→ PROVIDED TEXT
Begin

Opened 8 years ago

Closed 5 years ago

Last modified 5 years ago

#2833 closed enhancement (fixed)

add support for PDF export

Reported by: godiard Owned by: sascha_silbe
Priority: Normal Milestone: Unspecified
Component: Browse Version: Git as of bugdate
Severity: Unspecified Keywords:
Cc: sascha_silbe, manuq Distribution/OS:
Bug Status: Resolved

Description

Paola Bruccoleri from Uruguay has reported a solution using a web site:

...usé: http://www.web2pdfconvert.com/

entonces.. en el archivo webtoolbar.py agregué:

el botón:
       self._savepdf = ToolButton('filesave')
       self._savepdf.set_tooltip(_('Save PDF'))
       self._savepdf.connect('clicked', self._savepdf_clicked)
       self.insert(self._savepdf, -1)
       self._savepdf.show()

la función:
   def _savepdf_clicked(self, button):
       uri = self._browser.web_navigation.currentURI
       dir = 'http://www.web2pdfconvert.com/?u='+uri
       dir = 'http://html-pdf-converter.com/en/convert?u='+uri
       self._browser.load_uri(dir)
       self._browser.grab_focus()

Change History (21)

comment:1 Changed 8 years ago by greenfeld

I would not recommend using a solution which depends on a web site; we will never know if we can access it or not, if the site may go down, start sticking advertisements in files, etc.

If we integrate such functionality using an Internet system, we also probably should get permission from the site's owner.

Firefox in Linux can save natively to a PDF file. Can we access that from libxulrunner?

comment:2 Changed 8 years ago by godiard

I agree. I think the right solution is use gecko to print to a pdf file. I have added the code from the teacher only for reference,

comment:3 Changed 8 years ago by godiard

This information can be useful

http://www.geckofx.org/viewtopic.php?id=980

comment:4 Changed 8 years ago by sascha_silbe

  • Bug Status changed from Unconfirmed to New
  • Distribution/OS Unspecified deleted
  • Summary changed from Browse must be save a page to PDF for offline reading. to add support for PDF export
  • Version changed from Unspecified to Git as of bugdate

For reading web pages offline there are other, potentially better solutions (e.g. Lucians Webified work, wwwoffle). Nevertheless I took a stab at implementing PDF support.

This is the code I added to browser.Browser:

    def export_pdf(self):
        cls = components.classes['@mozilla.org/gfx/printsettings-service;1']
        setting_service = cls.getService(interfaces.nsIPrintSettingsService)
        req = self.get_dom_window().QueryInterface(interfaces.nsIInterfaceRequestor)

End

→ EXTRACTED RECORDS

Begin

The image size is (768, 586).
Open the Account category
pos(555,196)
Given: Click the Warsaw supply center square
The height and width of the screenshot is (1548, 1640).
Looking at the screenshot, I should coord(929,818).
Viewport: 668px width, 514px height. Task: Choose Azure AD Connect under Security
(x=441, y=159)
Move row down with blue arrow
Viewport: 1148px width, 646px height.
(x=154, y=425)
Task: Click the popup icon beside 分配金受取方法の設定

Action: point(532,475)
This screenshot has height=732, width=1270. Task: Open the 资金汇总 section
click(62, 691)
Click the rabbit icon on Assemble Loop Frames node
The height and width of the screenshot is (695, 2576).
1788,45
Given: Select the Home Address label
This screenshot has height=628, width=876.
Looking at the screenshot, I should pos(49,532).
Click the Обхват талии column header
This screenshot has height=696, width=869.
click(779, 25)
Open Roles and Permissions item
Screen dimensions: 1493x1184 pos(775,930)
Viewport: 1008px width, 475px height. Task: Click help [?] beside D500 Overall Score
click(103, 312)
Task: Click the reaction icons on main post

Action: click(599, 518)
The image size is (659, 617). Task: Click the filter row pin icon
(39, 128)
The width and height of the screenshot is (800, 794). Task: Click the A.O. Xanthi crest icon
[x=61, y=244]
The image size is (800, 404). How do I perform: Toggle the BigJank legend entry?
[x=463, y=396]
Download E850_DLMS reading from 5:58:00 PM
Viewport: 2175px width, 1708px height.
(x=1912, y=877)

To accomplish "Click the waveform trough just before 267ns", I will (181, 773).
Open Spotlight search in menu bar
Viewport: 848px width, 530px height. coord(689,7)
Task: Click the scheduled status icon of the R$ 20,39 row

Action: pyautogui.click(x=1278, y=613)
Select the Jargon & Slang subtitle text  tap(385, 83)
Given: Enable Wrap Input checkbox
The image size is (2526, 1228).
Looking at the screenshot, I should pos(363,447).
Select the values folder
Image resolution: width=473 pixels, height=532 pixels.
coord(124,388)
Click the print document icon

End

→ DIRECTIONS FOR THIS TASK
Answer these questions about the ticket:
1. Which two users appear in its Cc field?
2. According to greenfeld, what can Firefox in Linux do natively?
3. In comment:4, what did the Bug Status change from and to?
The records have nothing to do with this.

→ EXERCISE ANSWER
1. sascha_silbe and manuq
2. Save to a PDF file
3. From Unconfirmed to New